INSTRUCTIONS TO FOLLOW:
Please repeat every line below exactly, from the first to the last.

(Stored data entries)
- - - -
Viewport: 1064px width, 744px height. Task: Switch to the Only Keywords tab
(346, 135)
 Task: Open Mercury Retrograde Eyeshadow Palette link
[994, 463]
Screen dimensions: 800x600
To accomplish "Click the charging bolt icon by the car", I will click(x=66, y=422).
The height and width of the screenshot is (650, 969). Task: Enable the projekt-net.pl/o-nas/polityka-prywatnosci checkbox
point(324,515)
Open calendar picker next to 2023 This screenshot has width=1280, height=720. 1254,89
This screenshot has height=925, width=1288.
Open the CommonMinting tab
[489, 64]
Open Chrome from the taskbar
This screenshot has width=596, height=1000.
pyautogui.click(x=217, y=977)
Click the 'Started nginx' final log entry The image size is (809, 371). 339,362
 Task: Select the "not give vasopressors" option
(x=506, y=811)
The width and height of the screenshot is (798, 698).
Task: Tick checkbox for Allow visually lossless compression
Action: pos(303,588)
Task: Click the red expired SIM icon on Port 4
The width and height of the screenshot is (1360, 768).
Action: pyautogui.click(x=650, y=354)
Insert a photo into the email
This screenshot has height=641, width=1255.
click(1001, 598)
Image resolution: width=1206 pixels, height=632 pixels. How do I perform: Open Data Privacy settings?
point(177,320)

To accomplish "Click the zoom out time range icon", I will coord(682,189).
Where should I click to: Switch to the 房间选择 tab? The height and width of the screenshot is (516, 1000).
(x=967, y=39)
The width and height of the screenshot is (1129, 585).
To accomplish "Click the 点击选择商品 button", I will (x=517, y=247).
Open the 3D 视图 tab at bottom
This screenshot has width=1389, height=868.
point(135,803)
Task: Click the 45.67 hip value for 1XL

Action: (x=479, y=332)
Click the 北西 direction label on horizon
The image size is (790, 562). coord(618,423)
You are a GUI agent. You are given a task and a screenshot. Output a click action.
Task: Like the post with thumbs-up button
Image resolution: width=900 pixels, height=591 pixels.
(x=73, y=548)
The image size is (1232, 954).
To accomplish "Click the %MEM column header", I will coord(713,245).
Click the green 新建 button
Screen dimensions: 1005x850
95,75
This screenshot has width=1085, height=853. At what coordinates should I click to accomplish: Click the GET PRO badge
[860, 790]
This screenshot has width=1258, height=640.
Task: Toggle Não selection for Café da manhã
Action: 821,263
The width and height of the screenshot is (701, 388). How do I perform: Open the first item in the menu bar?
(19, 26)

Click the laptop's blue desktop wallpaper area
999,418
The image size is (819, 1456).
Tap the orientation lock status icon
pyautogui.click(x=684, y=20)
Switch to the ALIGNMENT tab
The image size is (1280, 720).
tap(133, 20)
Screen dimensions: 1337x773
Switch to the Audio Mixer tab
- - - -
TASK SOLUTION:
Viewport: 1064px width, 744px height. Task: Switch to the Only Keywords tab
(346, 135)
 Task: Open Mercury Retrograde Eyeshadow Palette link
[994, 463]
Screen dimensions: 800x600
To accomplish "Click the charging bolt icon by the car", I will click(x=66, y=422).
The height and width of the screenshot is (650, 969). Task: Enable the projekt-net.pl/o-nas/polityka-prywatnosci checkbox
point(324,515)
Open calendar picker next to 2023 This screenshot has width=1280, height=720. 1254,89
This screenshot has height=925, width=1288.
Open the CommonMinting tab
[489, 64]
Open Chrome from the taskbar
This screenshot has width=596, height=1000.
pyautogui.click(x=217, y=977)
Click the 'Started nginx' final log entry The image size is (809, 371). 339,362
 Task: Select the "not give vasopressors" option
(x=506, y=811)
The width and height of the screenshot is (798, 698).
Task: Tick checkbox for Allow visually lossless compression
Action: pos(303,588)
Task: Click the red expired SIM icon on Port 4
The width and height of the screenshot is (1360, 768).
Action: pyautogui.click(x=650, y=354)
Insert a photo into the email
This screenshot has height=641, width=1255.
click(1001, 598)
Image resolution: width=1206 pixels, height=632 pixels. How do I perform: Open Data Privacy settings?
point(177,320)

To accomplish "Click the zoom out time range icon", I will coord(682,189).
Where should I click to: Switch to the 房间选择 tab? The height and width of the screenshot is (516, 1000).
(x=967, y=39)
The width and height of the screenshot is (1129, 585).
To accomplish "Click the 点击选择商品 button", I will (x=517, y=247).
Open the 3D 视图 tab at bottom
This screenshot has width=1389, height=868.
point(135,803)
Task: Click the 45.67 hip value for 1XL

Action: (x=479, y=332)
Click the 北西 direction label on horizon
The image size is (790, 562). coord(618,423)
You are a GUI agent. You are given a task and a screenshot. Output a click action.
Task: Like the post with thumbs-up button
Image resolution: width=900 pixels, height=591 pixels.
(x=73, y=548)
The image size is (1232, 954).
To accomplish "Click the %MEM column header", I will coord(713,245).
Click the green 新建 button
Screen dimensions: 1005x850
95,75
This screenshot has width=1085, height=853. At what coordinates should I click to accomplish: Click the GET PRO badge
[860, 790]
This screenshot has width=1258, height=640.
Task: Toggle Não selection for Café da manhã
Action: 821,263
The width and height of the screenshot is (701, 388). How do I perform: Open the first item in the menu bar?
(19, 26)

Click the laptop's blue desktop wallpaper area
999,418
The image size is (819, 1456).
Tap the orientation lock status icon
pyautogui.click(x=684, y=20)
Switch to the ALIGNMENT tab
The image size is (1280, 720).
tap(133, 20)
Screen dimensions: 1337x773
Switch to the Audio Mixer tab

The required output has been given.